Со здоровьем у Менно было нормально, но он вдруг почувствовал себя несчастным и его осенило - это меня ведь совесть грызёт! Помощник пастора садится за Библию и основательно изучает её, а изучив, понял, что мир расколот на добро и зло и он, викарий Менно Симонс был не на той стороне. Стал мучить вопрос: за что ему, помощнику сельского пропагандиста, не пропагандисту, а его помощнику, платили в сто раз больше, чем простому солдату? За что?!

Оруженосец получал в сто раз меньше, чем носитель рясы. Значит Менно Симонс носил кроме рясы ещё что-то невидимое, неосязаемое, но имеющее ценность во много раз большую, чем аркебуз, бывший в то время оружием массового уничтожения. Аркебузами испанцы завоевали Новый Свет. Огромная армия ацтеков, около ста тысяч воинов, не смогла справиться с небольшим испанским отрядом, у которых было на вооружении всего 80 аркебузов.

У викария возникло очень много вопросов. Выяснилось, что процедура многих обрядов в Библии не описана, значит её придумали сами священники. Менно Симонс донимает своего пастора вопросами, тому ответить нечем, он соглашается с доводами своего помощника и тоже берётся за ум.

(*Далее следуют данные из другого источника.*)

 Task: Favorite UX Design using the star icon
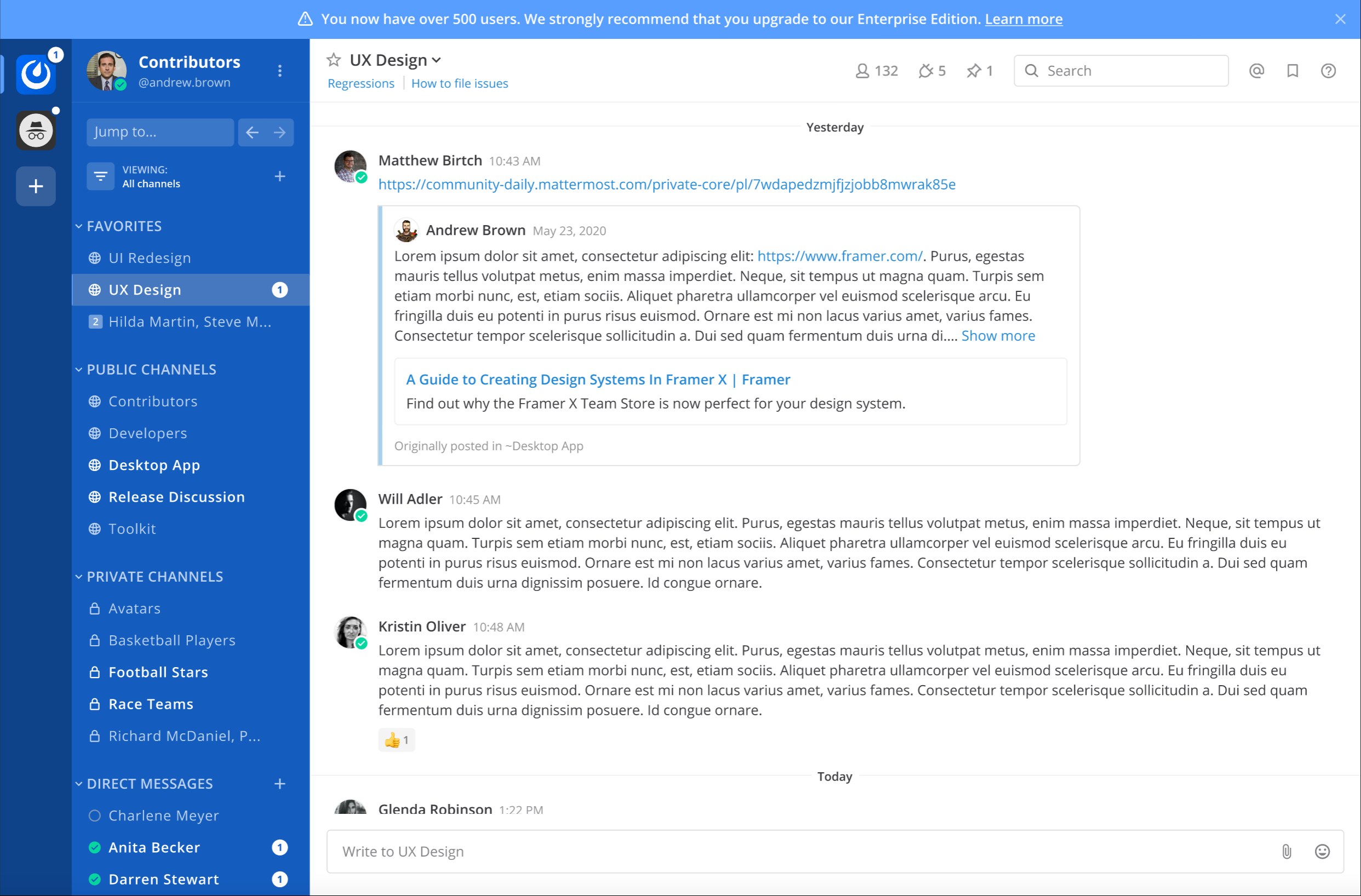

Не они первые, не они последние, в католическом мире появилось много диссидентов. Одними из них были анабаптисты. Это слово переводится с греческого как вновь крещёные, перекрещенцы. Анабаптисты считали, что религия должна даваться человеку не от рождения, а по убеждённости взрослого человека. Что взять с ребёнка?

Анабаптисты отрицали церковную иерархию, иконы, таинства, очень резко восстали против налогов и воинской службы, осуждали социальное неравенство и призывали к обобществлению имущества. Власть объявила анабаптистам войну, еретиков казнили сотнями на эшафотах и кострах. Иногда несчастным давали небольшие поблажки: «кто отречётся, будет обезглавлен; кто не отречётся, будет сожжён». Перекрещенцы толпами всходили на эшафоты и костры, удивляя своих современников необъяснимой упёртостью.

Среди протестантов были лидеры, которые убедили своих прихожан в том, что очень скоро, а именно в 1533 году наступит конец света и спасти душу можно лишь обрядом нового крещения. Церковь понимала, что власть уходит из-под ног и свирепела.

Кому-то сегодня это покажется смешным. Небо ведь не упадёт на землю от того, что толпы людей решили подставить свои причёски под чайник с водой, который держит в руке какой-то пришлый мужик по имени Ян. По тем временам это была не безобидная шутка, а протест против официальной власти. Обряд перекрещения обязывал всю свою жизнь посвятить новым традициям и не придерживаться старых законов и правил.